NEW YORK — Sekisui Diagnostics said Wednesday that it has signed an exclusive US distribution agreement for Aptitude Medical Systems' point-of-care Aptitude Metrix COVID-19 Test.
Sekisui Diagnostics said that the deal also covers a second undisclosed assay that Goleta, California-based Aptitude is currently evaluating in clinical trials. Additional terms were not disclosed.
The Aptitude Metrix assay is a single-use test that received Emergency Use Authorization from the US Food and Drug Administration in late 2022 for the detection of SARS-CoV-2 virus in self-collected saliva or anterior nasal swab samples. It uses real-time loop-mediated isothermal amplification paired with an electrochemical reporting technology that monitors the amplified cDNA in real time. The electrochemical signal is analyzed automatically with a paired reader, providing a result in 30 minutes or less.

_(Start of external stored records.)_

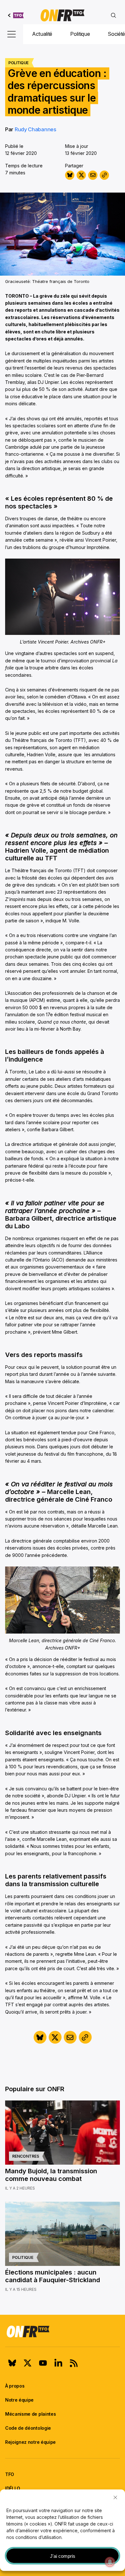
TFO (9, 2474)
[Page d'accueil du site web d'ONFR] (62, 15)
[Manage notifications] (110, 2562)
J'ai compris (62, 2556)
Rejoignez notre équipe (30, 2442)
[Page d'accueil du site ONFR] (62, 2331)
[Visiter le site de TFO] (16, 15)
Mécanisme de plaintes (30, 2414)
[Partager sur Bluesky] (69, 175)
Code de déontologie (28, 2428)
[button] (115, 2497)
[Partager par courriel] (92, 175)
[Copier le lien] (104, 175)
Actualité (42, 34)
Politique (80, 34)
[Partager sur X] (81, 175)
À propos (14, 2386)
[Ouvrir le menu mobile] (11, 34)
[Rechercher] (113, 15)
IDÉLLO (12, 2488)
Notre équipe (19, 2400)
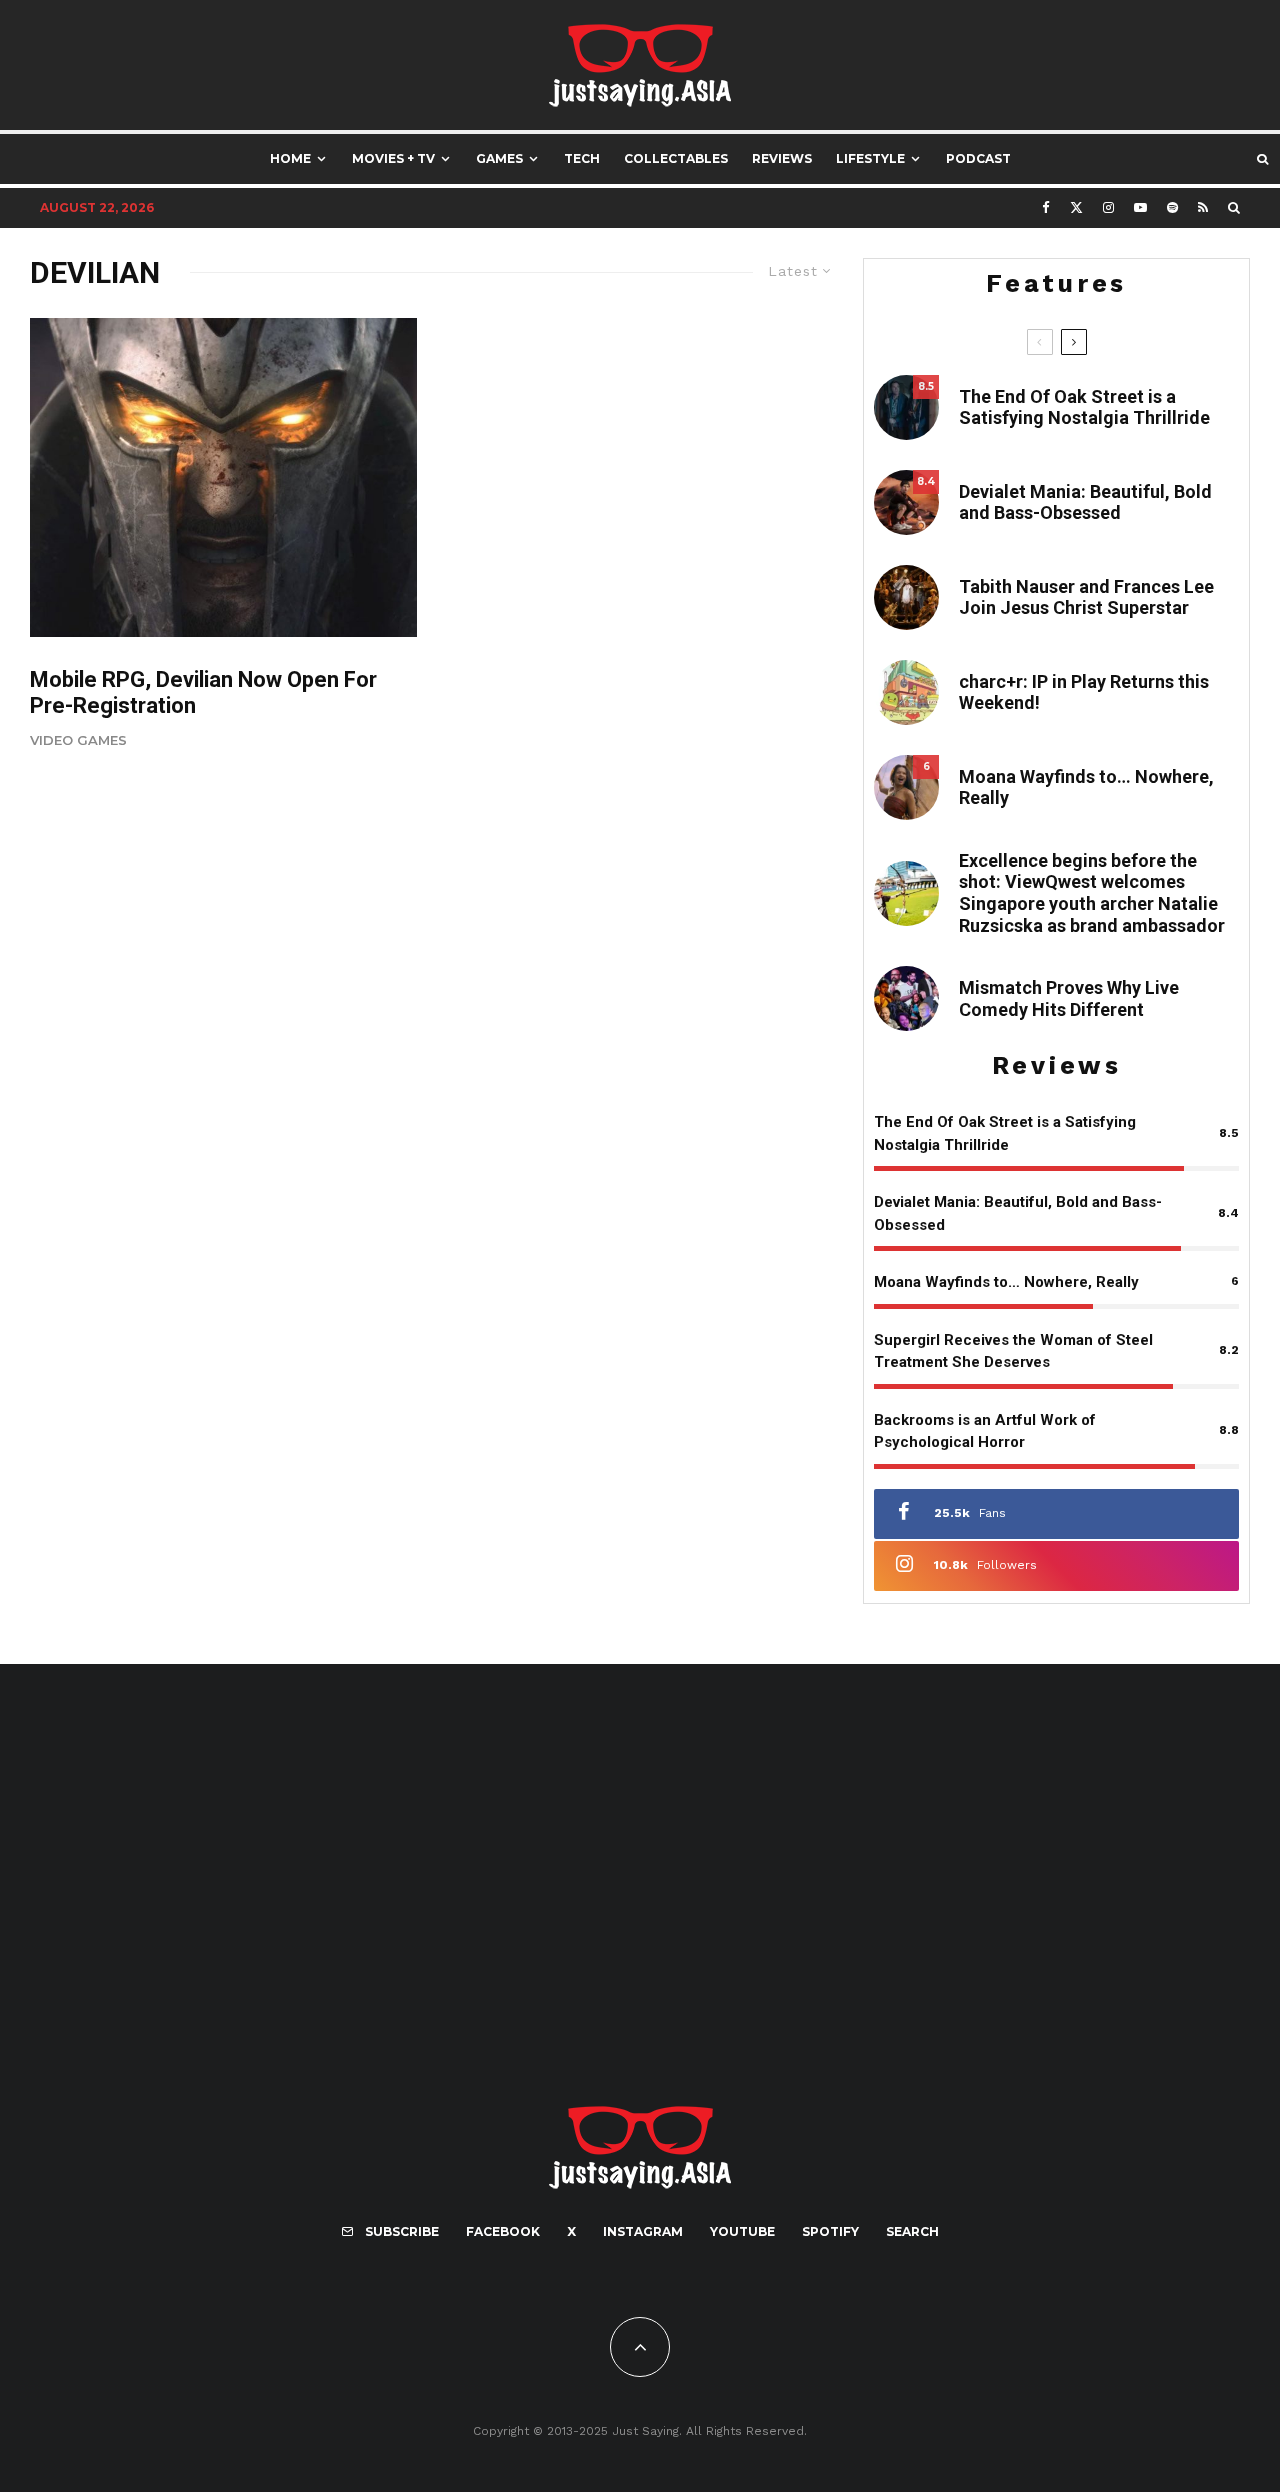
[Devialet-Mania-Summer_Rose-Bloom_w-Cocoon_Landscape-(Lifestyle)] (906, 502)
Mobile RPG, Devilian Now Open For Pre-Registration (203, 692)
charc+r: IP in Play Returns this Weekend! (1084, 692)
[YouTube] (1140, 207)
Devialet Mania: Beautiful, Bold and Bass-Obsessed (1085, 502)
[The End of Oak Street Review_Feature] (906, 407)
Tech (582, 158)
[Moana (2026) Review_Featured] (906, 787)
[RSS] (1203, 207)
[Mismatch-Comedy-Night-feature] (906, 998)
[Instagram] (1108, 207)
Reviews (782, 158)
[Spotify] (1172, 207)
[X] (1076, 207)
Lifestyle (870, 158)
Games (499, 158)
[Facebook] (1046, 207)
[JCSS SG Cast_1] (906, 597)
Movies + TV (393, 158)
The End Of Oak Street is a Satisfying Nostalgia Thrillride (1084, 407)
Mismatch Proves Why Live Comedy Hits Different (1069, 998)
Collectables (676, 158)
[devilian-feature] (223, 477)
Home (290, 158)
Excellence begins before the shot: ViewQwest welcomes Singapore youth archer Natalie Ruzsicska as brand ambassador (1092, 893)
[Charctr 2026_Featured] (906, 692)
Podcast (978, 158)
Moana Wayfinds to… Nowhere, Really (1086, 787)
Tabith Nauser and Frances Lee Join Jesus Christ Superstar (1086, 597)
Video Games (78, 740)
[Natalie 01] (906, 893)
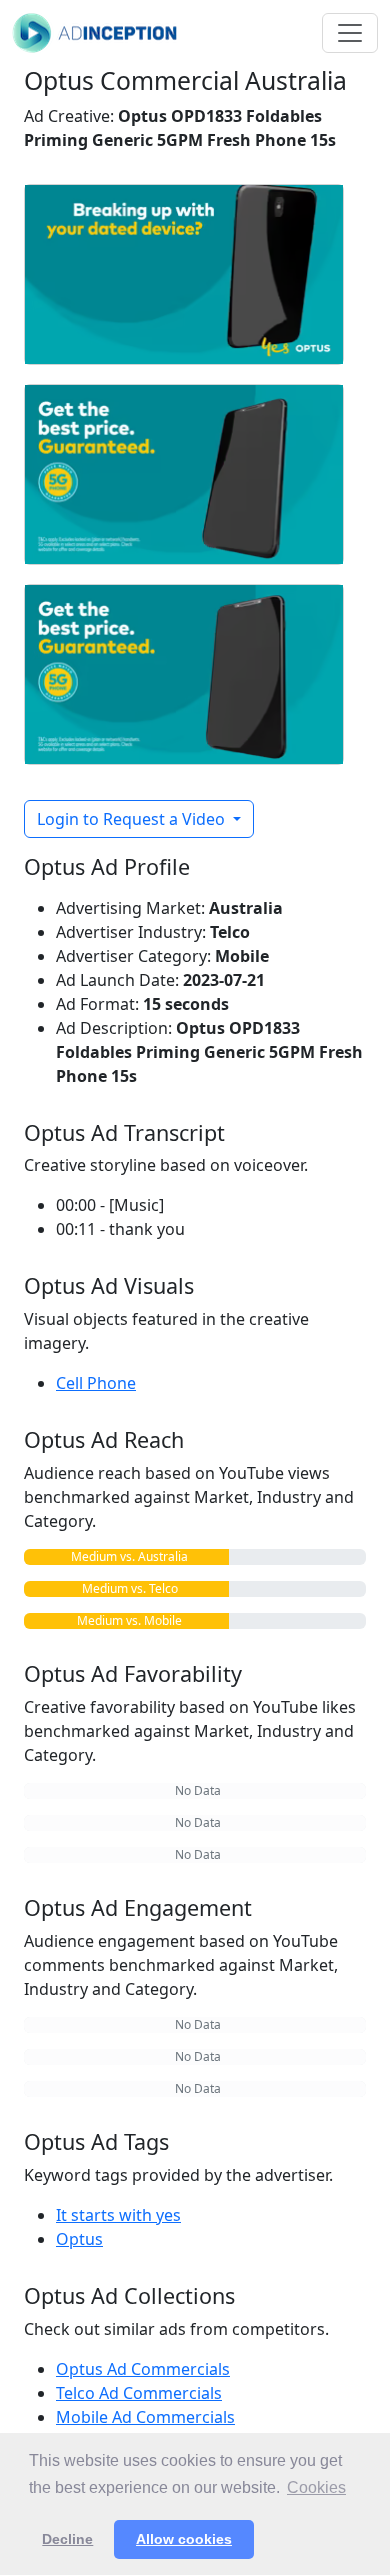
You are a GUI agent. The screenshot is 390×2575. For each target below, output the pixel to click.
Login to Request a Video (133, 819)
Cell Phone (96, 1383)
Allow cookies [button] (184, 2539)
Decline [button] (67, 2539)
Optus (79, 2239)
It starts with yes (118, 2215)
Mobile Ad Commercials (145, 2417)
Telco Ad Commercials (139, 2393)
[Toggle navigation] (350, 33)
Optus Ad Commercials (143, 2369)
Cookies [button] (316, 2487)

The assay "pairs a molecular test with a small, low-cost reader [that] provides highly accurate results in an affordable and simple-to-use format [that] can fit in the palm of your hand," Lee Lipski, senior VP of strategy and business management at Sekisui Diagnostics, said in a statement. "This aligns with efforts to expand into the molecular testing market and the company's long-term strategic vision."
Sekisui Diagnostics, based in Burlington, Massachusetts, is a subsidiary of Japan's Sekisui Chemical. In mid-2023, it launched an at-home COVID-19 antigen test in the US.